SPD und Grüne knüpften ihre Zustimmung an Bedingungen. Die Sozialdemokraten forderten durchgreifende Maßnahmen gegen die Spekulation auf Devisen- und Finanzmärkten sowie eine Beteiligung der Banken. In diesem Zusammenhang brachte SPD-Chef Sigmar Gabriel eine Finanzmarktsteuer ins Spiel. Grünen-Fraktionsvorsitzende Jürgen Trittin forderte eine Zweckbindung und Erhöhung der geplanten Bankenabgabe.

Unterdessen wächst die Sorge, dass auch Portugal in eine ähnliche Notlage kommen könnte. Zwar habe Portugal kein Liquiditätsproblem, dennoch seien Hilfen der Euro-Staaten wahrscheinlich, sagte Daniel Gros, der Direktor der Brüsseler Denkfabrik „Centre for European Policy Studies“, dem Tagesspiegel. „Wenn die Märkte den Portugiesen kein Geld mehr geben wollen, dann bleibt als letzte Möglichkeit nur noch die EU übrig.“ Am Dienstag hatte die Ratingagentur Standard & Poor’s die Kreditwürdigkeit Portugals um zwei Noten herabgestuft. Das Land kündigte am Mittwoch an, seinen Sanierungsplan zu beschleunigen.

International erlitten die Aktienmärkte Verluste. „Die Märkte sind mit voller Wucht von der Problematik in den angeschlagenen EU-Ländern getroffen worden“, sagte Chefhändler Matthias Jasper von der WGZ Bank. In den vergangenen Tagen sei dies „doch etwas unterschätzt“ worden. Das zu verarbeiten, dürfte nicht allzu leicht werden. Es drohe eine Ausweitung auf die Portfolios der Versicherer und Hypothekenbanken, die ja angeblich ihre Risiken heruntergefahren haben. „Statt Aktien schlummern darin nun möglicherweise auch leidende Anleihen“, warnte Jasper. Der Euro fiel auf einen der niedrigsten Stände seit einem Jahr.

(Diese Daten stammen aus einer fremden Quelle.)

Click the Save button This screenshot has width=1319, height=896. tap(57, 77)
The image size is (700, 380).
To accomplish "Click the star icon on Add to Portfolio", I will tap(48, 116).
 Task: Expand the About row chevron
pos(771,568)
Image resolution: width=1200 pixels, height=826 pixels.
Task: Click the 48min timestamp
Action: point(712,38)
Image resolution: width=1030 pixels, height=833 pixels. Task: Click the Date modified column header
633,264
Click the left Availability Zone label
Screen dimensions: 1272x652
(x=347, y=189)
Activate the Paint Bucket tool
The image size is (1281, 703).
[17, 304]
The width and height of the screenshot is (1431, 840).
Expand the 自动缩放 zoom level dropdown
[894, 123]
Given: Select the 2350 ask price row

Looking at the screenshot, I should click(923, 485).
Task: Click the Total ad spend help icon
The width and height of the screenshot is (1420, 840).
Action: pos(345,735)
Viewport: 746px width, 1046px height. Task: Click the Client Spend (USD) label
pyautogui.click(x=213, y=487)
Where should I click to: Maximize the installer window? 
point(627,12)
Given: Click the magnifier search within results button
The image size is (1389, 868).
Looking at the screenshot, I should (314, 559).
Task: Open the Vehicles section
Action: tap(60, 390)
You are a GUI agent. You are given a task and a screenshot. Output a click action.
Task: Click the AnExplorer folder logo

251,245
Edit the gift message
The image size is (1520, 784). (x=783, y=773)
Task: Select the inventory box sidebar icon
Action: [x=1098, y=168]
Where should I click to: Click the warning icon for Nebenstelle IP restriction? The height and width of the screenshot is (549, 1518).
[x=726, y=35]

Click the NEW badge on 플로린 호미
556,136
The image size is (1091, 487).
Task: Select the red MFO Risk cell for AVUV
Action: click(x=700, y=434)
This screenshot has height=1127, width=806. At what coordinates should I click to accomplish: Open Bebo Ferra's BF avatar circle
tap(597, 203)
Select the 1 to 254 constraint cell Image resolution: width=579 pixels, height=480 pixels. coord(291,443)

EU-Ratspräsident Herman Van Rompuy erklärte in Tokio, die Verhandlungen um die Hifen seien „auf dem richtigen Weg.“ Es sei keine Rede von einer Umschuldung. Nach Einschätzung des wirtschaftsnahen Forschungsinstitutes IW Köln ist ein Umschuldungsprozess aber kaum zu vermeiden.